Opinion: Vaccines are a tool, not a silver bullet(theglobeandmail.com) |
Opinion: Vaccines are a tool, not a silver bullet(theglobeandmail.com) |
Have we abandoned the idea of a covid vaccine, in the classical sense, ie one that renders the recipient immune to covid? We got mRNA vaccine, they didn't stop covid, and we started talking about preventing hospitalization and severe infection and everything else. Did we just give up one the idea that it's possible to make a better vaccine for it that stops it? The article is right that mRNA vaccines are not a "sliver bullet" but does that mean a silver bullet is impossible, or that we need to try something else?

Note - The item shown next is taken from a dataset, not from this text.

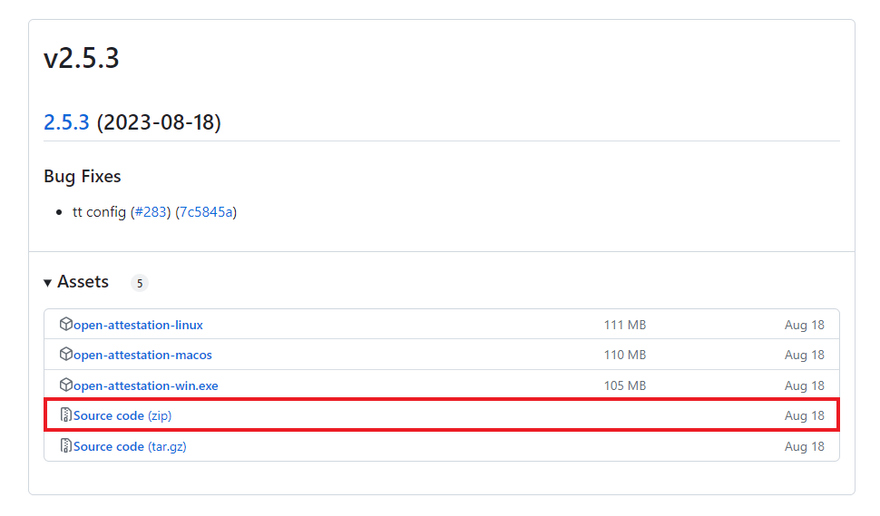Screen dimensions: 880x516
Task: Collapse the Assets section triangle
Action: click(48, 283)
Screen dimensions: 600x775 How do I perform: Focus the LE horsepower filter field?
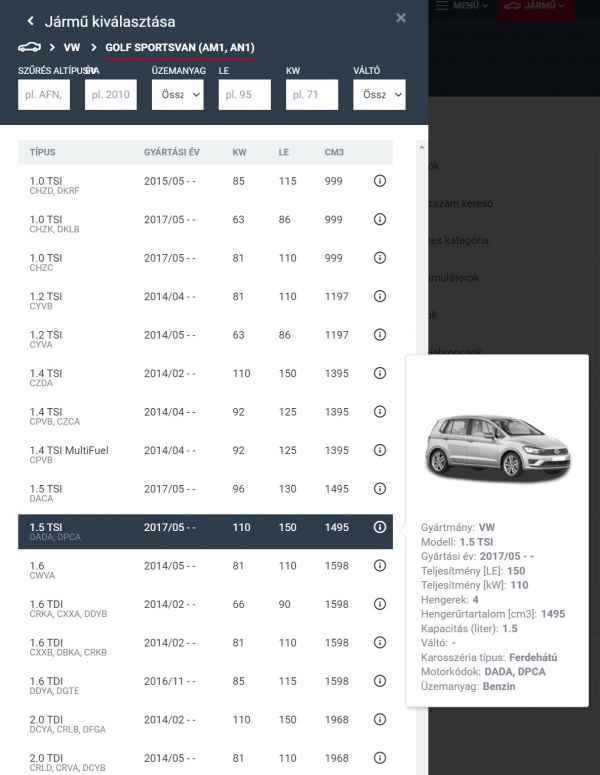[244, 94]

I hope that after this wave, we will manage covid-19 like the flu, i.e. a deadly illness for the very old and other risk groups, but most of the people have a general level of immunity to avoid a health system collapse. Perhaps add an anual shot for risk groups, for covid-19 and other similar virus, just like we have an annual shot for the flu.
About your first question, take a look at the history of the polio vaccine. https://en.wikipedia.org/wiki/Polio_vaccine#History Note that there are at least two versions. The first one does not cut the spread of the illness, but you avoid the bad cases. The second one cut the transmission, but it has a live attenuated virus that may escape. So ... there is a strange tradeoff, and each country uses a different combinación according to the general level of immunization and when was the last cases in the nearby countries.
As far as having to stay home, I'd stay home if I had the flu too. It's just courtesy.